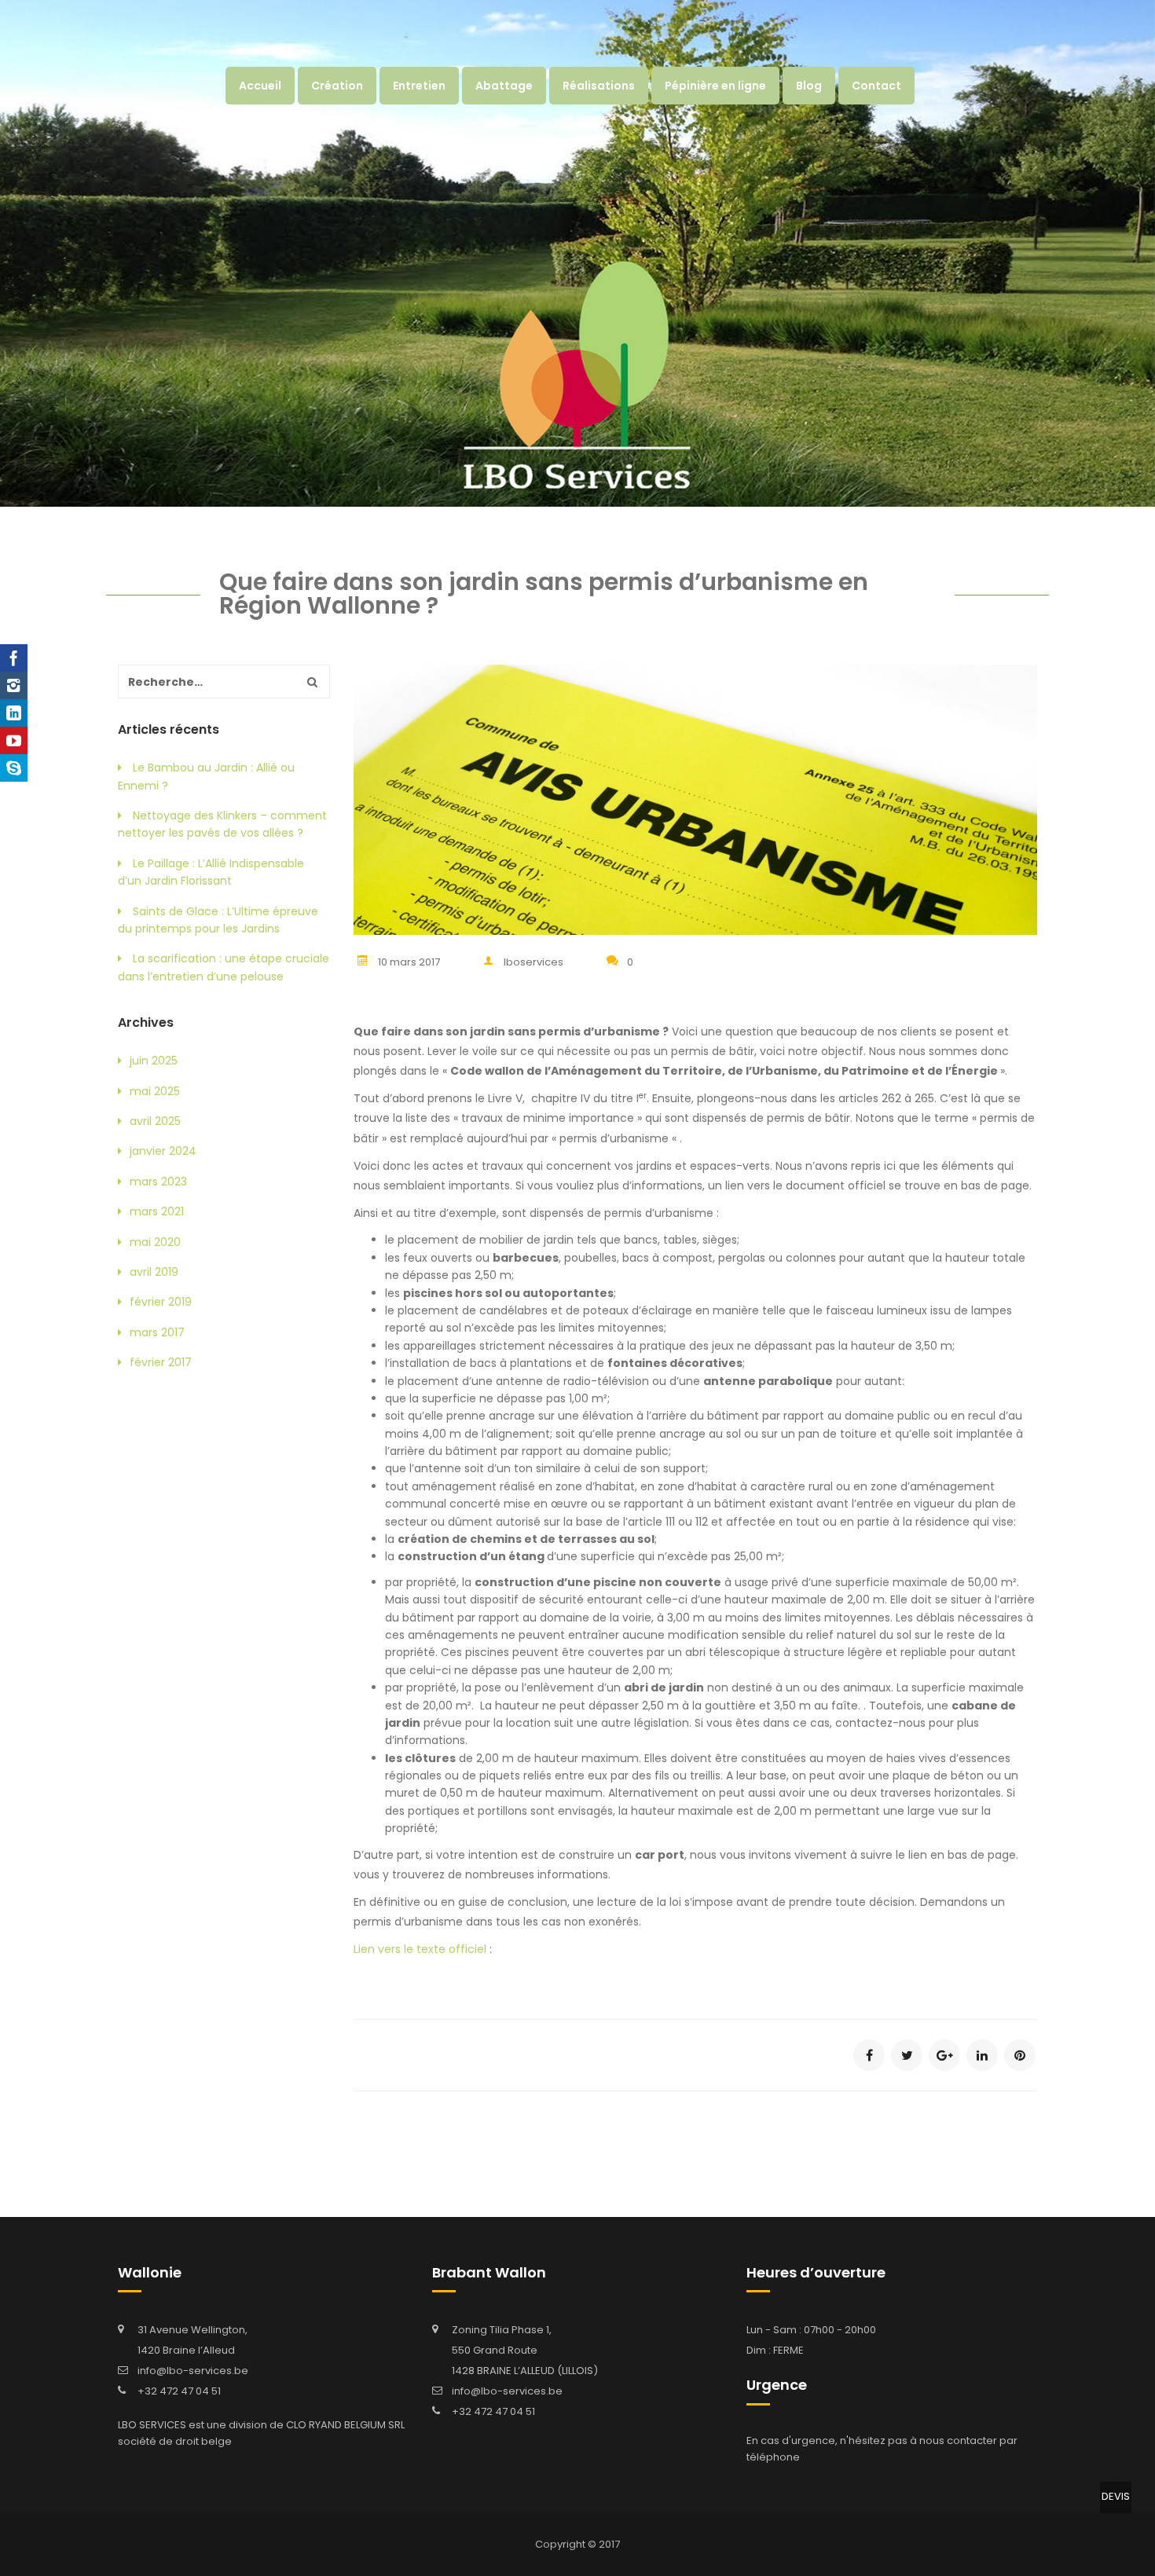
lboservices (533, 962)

■ ■ ■ ■ ■

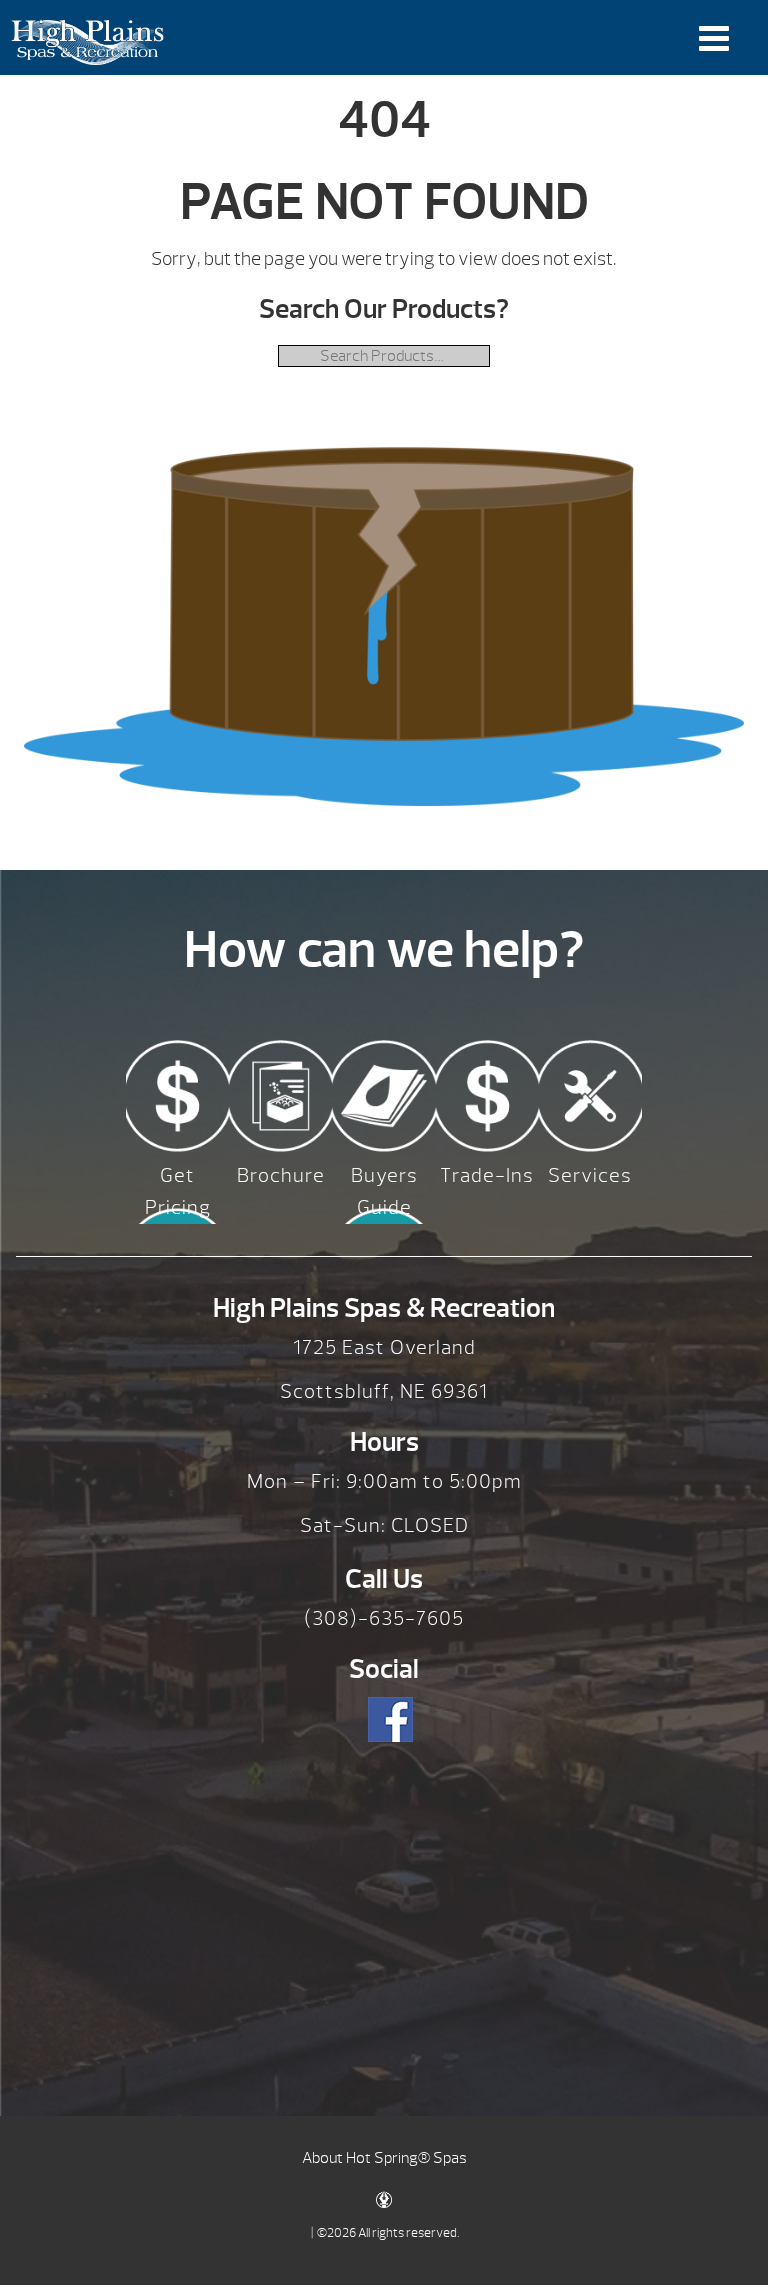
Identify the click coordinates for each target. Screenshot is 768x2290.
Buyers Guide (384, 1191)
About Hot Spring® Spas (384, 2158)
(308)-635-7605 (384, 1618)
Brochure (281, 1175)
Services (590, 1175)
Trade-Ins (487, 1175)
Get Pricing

■ ■ ■ ■ ■

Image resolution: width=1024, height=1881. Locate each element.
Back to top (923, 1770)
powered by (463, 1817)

■ ■ ■ ■ ■

TASK BRIEF:
Read the lines above. Gather those in which the string "each" is found.

COMPLETED EXERCISE:
Identify the click coordinates for each target. Screenshot is 768x2290.
Image resolution: width=1024, height=1881. Locate each element.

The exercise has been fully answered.